Depth and Trainability

Created December 16, 2020 · Updated March 4, 2026

Trainability depends on model design choices:

Neural network architecture
Adaptive Learning Rate Optimizers
Weight Initialization in Deep Neural Networks
Hyperparams

Smoothening the loss surface

Based on paper: Li, Xu, Taylor, Studer, Goldstein, Visualizing the Loss Landscape of Neural Nets, NeurlPS, 2018

Why do residual connections make neural networks more trainable?

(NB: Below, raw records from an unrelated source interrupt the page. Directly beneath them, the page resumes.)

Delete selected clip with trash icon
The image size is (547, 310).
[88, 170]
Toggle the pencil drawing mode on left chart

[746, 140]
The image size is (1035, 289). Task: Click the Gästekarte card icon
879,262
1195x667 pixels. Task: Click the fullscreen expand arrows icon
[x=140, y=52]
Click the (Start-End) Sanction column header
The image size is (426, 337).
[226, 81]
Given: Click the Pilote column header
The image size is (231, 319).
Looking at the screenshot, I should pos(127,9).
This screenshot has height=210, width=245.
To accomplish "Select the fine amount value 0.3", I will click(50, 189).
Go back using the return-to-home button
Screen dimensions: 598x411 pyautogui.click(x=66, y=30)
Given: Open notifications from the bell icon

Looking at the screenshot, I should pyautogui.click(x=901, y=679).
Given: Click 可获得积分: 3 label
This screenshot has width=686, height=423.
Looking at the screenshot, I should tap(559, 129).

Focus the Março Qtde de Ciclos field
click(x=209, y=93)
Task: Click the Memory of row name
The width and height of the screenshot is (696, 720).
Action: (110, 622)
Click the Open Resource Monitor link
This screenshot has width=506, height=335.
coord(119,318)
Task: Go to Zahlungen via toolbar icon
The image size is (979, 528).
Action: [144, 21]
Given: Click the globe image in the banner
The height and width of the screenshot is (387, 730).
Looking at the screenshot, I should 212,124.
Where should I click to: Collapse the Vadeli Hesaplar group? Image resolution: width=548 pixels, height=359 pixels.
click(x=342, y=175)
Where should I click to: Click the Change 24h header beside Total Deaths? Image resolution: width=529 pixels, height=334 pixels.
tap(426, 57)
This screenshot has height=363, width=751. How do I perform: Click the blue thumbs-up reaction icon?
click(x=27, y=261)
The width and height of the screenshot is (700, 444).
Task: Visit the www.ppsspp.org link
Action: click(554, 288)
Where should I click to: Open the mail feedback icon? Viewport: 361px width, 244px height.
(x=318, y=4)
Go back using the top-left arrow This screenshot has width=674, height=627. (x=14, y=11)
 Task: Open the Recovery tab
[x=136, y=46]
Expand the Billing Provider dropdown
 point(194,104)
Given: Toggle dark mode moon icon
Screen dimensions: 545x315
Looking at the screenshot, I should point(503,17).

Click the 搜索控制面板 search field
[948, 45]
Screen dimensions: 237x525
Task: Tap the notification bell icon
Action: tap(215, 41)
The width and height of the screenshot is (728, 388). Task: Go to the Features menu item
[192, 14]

Adding skip connections makes the loss surface less rough
Gradients more representative of the direction to good local minima

Note: Use visualizations with a grain of salt: dramatic dimensionality reduction!

The effect of depth

Deeper architectures have more uneven, chaotic surfaces and many minima
Removing skip connections fragments and elongates the loss surface
Fragmentation requires good initialization
Flatter minima accompanied by lower test errors

The effect of depth in wider architectures

Similar conclusions when increasing width
Width makes the loss surface even smoother and flatter!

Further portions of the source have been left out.